Agora seria uma nova e desafiadora fase, como adulto, em um lugar totalmente novo, com pessoas novas, uma rotina diferente e...

Um arrepio percorre minha espinha toda vez que penso nessas coisas.

****

Caminhando pelos corredores com destino ao estacionamento comecei a observar como era grande o prédio de aulas.

Muitas salas, indicações de laboratórios e acima de tudo pessoas...

De várias idades, de várias etnias, em grupo ou solitárias, conversando, gesticulando ou simplesmente correndo apressadas para alguma atividade curricular.

Todas fazendo parte de uma comunidade da qual eu também queria integrar.

Do lado de fora, perto da cantina, as mesas estavam cheias.
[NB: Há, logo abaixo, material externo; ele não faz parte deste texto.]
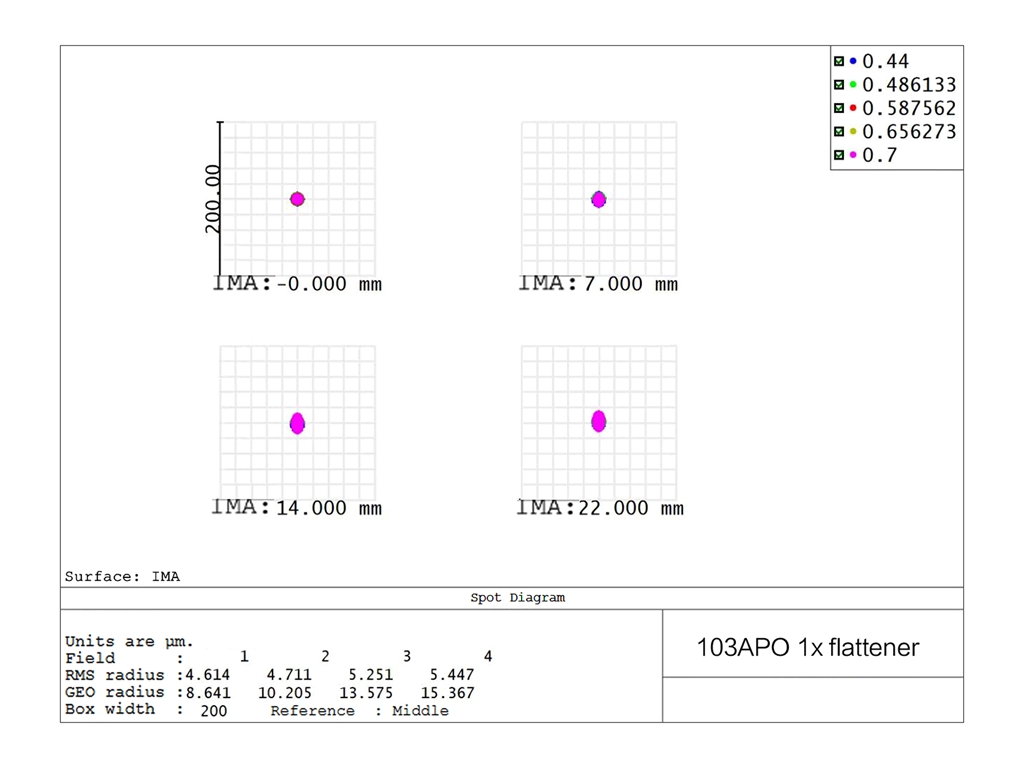
Task: Click the magenta spot in the 0.000 mm field plot
Action: click(297, 199)
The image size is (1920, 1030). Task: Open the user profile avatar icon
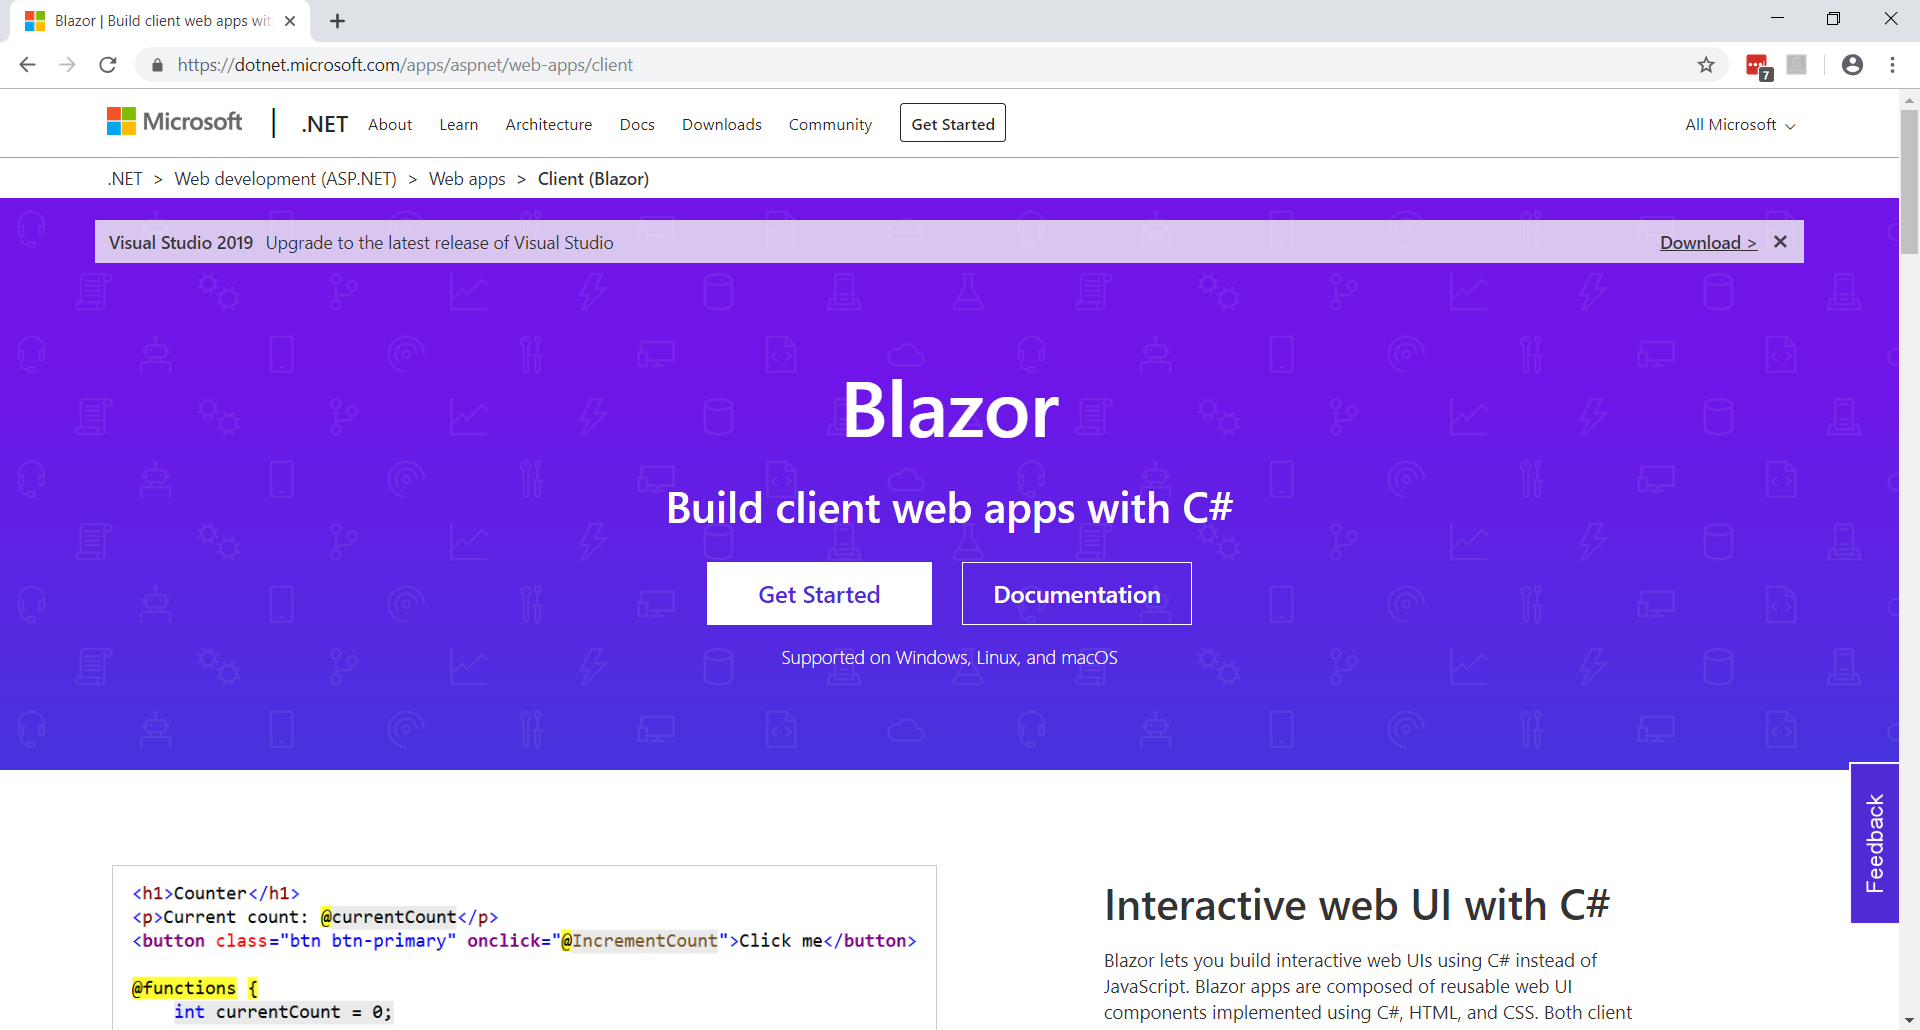tap(1852, 65)
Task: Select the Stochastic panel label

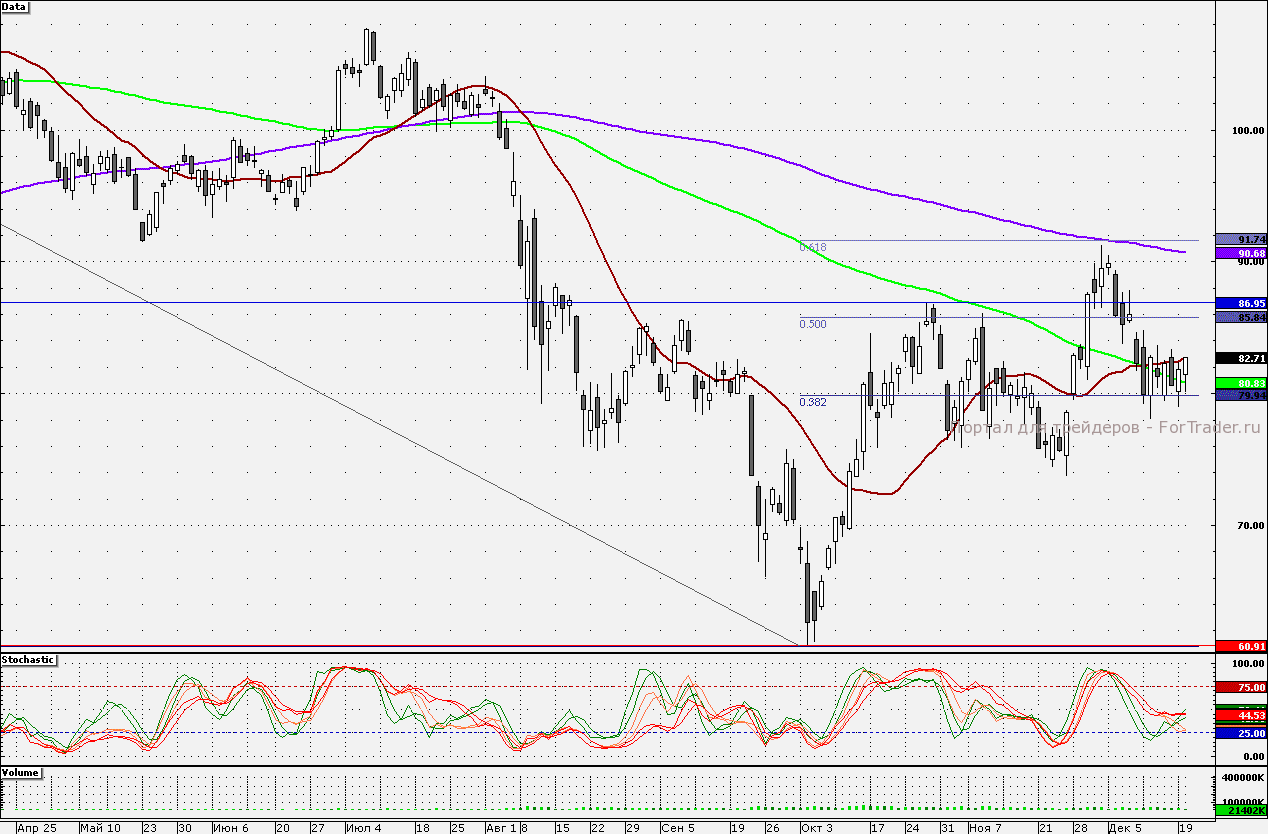Action: (x=28, y=660)
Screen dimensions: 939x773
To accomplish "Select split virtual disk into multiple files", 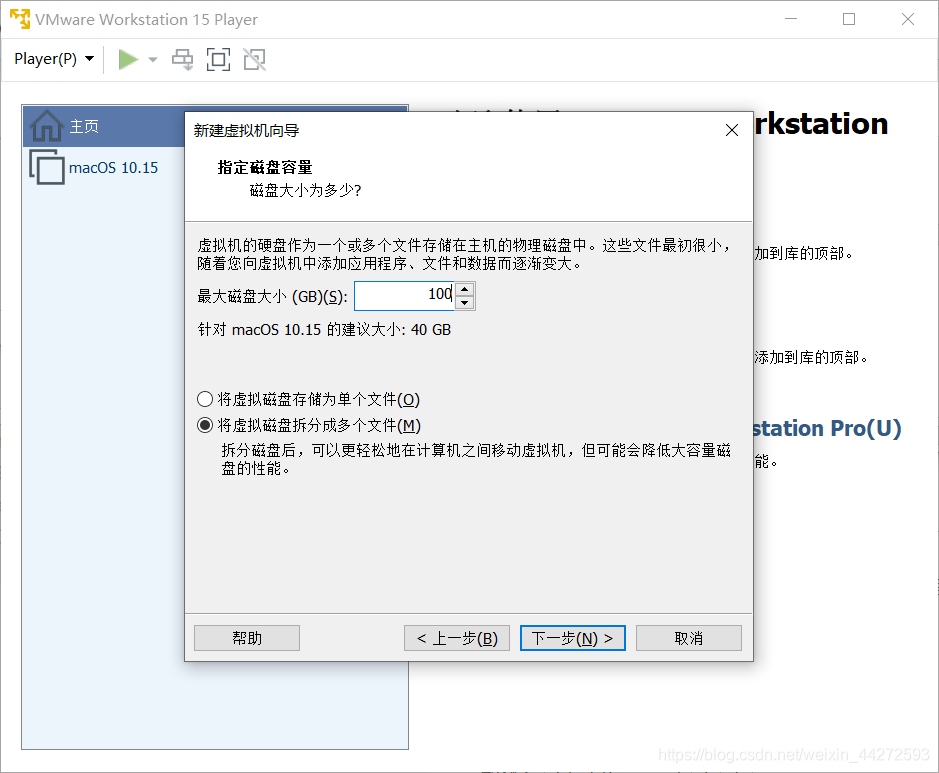I will [206, 425].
Imaginei que o barulho das conversas estivesse enchendo o ambiente.

Certamente estava, pois a troca intensa de ideias me foi perceptível.

Quase palpável.

Ainda caminhando por aquele espaço, consegui ver do outro lado do prédio, em um lugar afastado, um grupo de pessoas que tocavam instrumentos e pareciam fazer parte de uma bateria de escola de samba.

Com certeza o som dos instrumentos chegava, mesmo que fraco, para se juntar a tudo que acontecia ali.

Já dentro do carro, nos afastando do campus, eu me imagino voltando para o primeiro dia de aula.

Aquilo só aumentou minha curiosidade para saber em qual categoria o dia se encaixaria, dentro das três possibilidades: Bom, ruim ou péssimo.

Se tudo desse certo, dentro de alguns anos o Brasil ganharia um brilhante publicitário, com a imaginação mais fértil já vista no ramo.